Technology reflects our ethics. It also shapes them. Purists say the Web is value-free. But in practice, it reflects a distinct set of values that includes an embrace of anonymity and romping dissent; a willingness to compromise privacy; and that persistent resistance to centralized control. A dozen or so years since arriving on the scene, the Web is still an ethical adolescent.

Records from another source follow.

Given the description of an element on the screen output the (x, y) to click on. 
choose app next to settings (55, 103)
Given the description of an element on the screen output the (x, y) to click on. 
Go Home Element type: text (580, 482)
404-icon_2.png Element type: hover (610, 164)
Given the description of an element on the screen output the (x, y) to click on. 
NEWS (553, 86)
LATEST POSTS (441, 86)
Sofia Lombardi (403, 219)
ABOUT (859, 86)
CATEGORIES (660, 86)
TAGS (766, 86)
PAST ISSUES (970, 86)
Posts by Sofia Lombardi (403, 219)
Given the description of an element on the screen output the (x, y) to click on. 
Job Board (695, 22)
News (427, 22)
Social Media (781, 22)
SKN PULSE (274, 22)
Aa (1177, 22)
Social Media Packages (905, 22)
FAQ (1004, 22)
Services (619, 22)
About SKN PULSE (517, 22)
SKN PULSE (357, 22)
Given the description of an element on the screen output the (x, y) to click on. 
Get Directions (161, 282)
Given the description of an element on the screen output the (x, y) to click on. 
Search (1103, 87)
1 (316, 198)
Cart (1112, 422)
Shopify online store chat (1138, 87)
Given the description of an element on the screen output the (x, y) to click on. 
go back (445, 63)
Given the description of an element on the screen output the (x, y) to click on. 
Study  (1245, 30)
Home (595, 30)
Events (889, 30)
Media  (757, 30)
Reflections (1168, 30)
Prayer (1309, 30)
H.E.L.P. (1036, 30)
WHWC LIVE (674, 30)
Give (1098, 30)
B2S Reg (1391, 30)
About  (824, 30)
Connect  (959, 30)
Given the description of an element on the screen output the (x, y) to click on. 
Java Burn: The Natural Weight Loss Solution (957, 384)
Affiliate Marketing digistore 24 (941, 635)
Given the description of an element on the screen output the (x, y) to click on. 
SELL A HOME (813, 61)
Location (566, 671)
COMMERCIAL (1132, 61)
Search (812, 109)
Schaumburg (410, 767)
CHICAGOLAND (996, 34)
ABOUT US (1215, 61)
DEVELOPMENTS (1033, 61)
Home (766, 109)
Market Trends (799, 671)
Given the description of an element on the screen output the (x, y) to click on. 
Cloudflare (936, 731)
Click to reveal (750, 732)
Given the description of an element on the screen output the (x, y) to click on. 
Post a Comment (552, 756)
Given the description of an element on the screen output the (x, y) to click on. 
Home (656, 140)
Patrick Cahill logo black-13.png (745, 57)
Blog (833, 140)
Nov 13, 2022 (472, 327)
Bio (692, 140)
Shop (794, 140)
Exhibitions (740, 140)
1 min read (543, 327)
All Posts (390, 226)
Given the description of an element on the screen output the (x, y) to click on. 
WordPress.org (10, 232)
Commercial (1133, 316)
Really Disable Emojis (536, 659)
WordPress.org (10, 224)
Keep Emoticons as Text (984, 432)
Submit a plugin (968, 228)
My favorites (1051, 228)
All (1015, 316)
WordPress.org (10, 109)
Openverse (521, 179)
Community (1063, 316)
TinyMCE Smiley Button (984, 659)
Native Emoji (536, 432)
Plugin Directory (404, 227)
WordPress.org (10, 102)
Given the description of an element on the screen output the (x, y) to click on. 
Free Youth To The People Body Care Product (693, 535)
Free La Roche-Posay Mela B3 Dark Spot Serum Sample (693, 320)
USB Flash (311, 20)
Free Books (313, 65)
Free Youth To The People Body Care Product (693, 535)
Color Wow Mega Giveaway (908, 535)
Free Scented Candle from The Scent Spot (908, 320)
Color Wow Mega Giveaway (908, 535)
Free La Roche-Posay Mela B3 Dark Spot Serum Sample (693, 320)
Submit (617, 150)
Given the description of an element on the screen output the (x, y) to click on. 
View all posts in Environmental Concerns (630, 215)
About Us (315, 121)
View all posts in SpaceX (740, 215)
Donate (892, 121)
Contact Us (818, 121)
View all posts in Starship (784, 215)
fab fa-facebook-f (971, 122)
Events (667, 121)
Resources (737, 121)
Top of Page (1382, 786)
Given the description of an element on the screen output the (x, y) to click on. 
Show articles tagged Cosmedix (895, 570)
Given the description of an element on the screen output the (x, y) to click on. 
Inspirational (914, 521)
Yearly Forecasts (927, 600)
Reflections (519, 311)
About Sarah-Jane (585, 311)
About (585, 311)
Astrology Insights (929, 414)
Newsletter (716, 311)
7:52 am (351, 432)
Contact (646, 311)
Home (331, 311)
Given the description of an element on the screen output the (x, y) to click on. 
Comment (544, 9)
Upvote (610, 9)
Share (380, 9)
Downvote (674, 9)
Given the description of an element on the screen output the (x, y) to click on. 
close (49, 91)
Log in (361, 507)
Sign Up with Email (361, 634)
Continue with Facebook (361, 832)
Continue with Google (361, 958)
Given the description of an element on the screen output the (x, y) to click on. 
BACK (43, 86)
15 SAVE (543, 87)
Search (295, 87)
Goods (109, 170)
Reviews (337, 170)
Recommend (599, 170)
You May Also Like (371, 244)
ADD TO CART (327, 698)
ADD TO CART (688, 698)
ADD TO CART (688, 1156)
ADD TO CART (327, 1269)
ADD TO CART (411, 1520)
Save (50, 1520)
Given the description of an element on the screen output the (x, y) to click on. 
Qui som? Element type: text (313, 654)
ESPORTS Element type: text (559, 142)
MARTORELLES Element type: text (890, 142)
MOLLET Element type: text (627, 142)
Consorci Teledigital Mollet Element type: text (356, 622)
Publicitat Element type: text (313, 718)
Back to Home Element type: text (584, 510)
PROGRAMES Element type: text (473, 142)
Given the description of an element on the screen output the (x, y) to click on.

Early denizens' devotion to anonymity on the Web, as positive as it seemed at the time, has led to unexpected, unintended results. A masked ball, where you need not be who you really are, can be great fun – and anonymity does great good for people in troubled situations seeking counsel. But it also means we traffic in facts and opinions without identified owners (as any chat room and many blogs do). We give eternal life to bad ideas, sanctifying rumor and urban legend (Louisiana's governor is said to have rebuffed White House pleas to declare an emergency before hurricane Katrina). We let phishers assume fake identities to steal real ones, and contend with unimaginable flavors of spam, fraud, exploitation, and sexual predation. Human nature is a constant – the Web just makes its worst aspects easier to indulge, on a wider scale.
Ironically, this acceptance of anonymity has brought with it inventive violations of privacy. Data anonymously acquired on corporate servers tell their owners – based on what you're doing, spending, and looking at – more about who you "really are" than you probably want them to know. This surrender of privacy has become a discomfort we accept.
Consider three radically different options for civilizing the Web: one, effective but culturally unlikely; a second, less effective but easy; and a third, ineffective but perhaps inevitable.
Option 1: Create a parallel Web and certificate system where, by consent, users gain and retain access by maintaining their real information in a secure central registry, which has the authority to set standards for privacy, adjudicate bad behavior, and suspend or revoke access. This would roughly coincide with the extinction of civil libertarians everywhere. But it would certainly cut spam.
Option 2: To address the worst of the Web, Internet service providers (ISPs) should own up to their role in hosting one-to-many content. They're not the same as telecom and post, which carry one-to-one, private messages. Once exploitive and illegal content is reported to them, they should drop websites and usenet newsgroups that traffic in it. Today, too often, they don't bother. As motivation, the sites that rate those ISPs could add a "responsibility index" – allowing users to rate responsiveness to requests to shut down illegal websites. ISPs have brands to protect. Even a modest number of subscribers who consider a social-responsibility rating when making renewal decisions will make a difference.
Option 3: Continue on as we have, inviting a patchwork of legal and legislative cures, as government tries to fix what's most broken. The ISPs will bear the brunt of it, and none of us will be happy with it.
There is a fourth option. That's for the third parties who carry and monetize the Web's content to attend more carefully to the social and business environment they create and profit from – before government does it for them. In time, they have to answer an important question: whether the ethics of civil society are integral, or immaterial, to the Web's future success.
• Mark Lange is a former presidential speechwriter.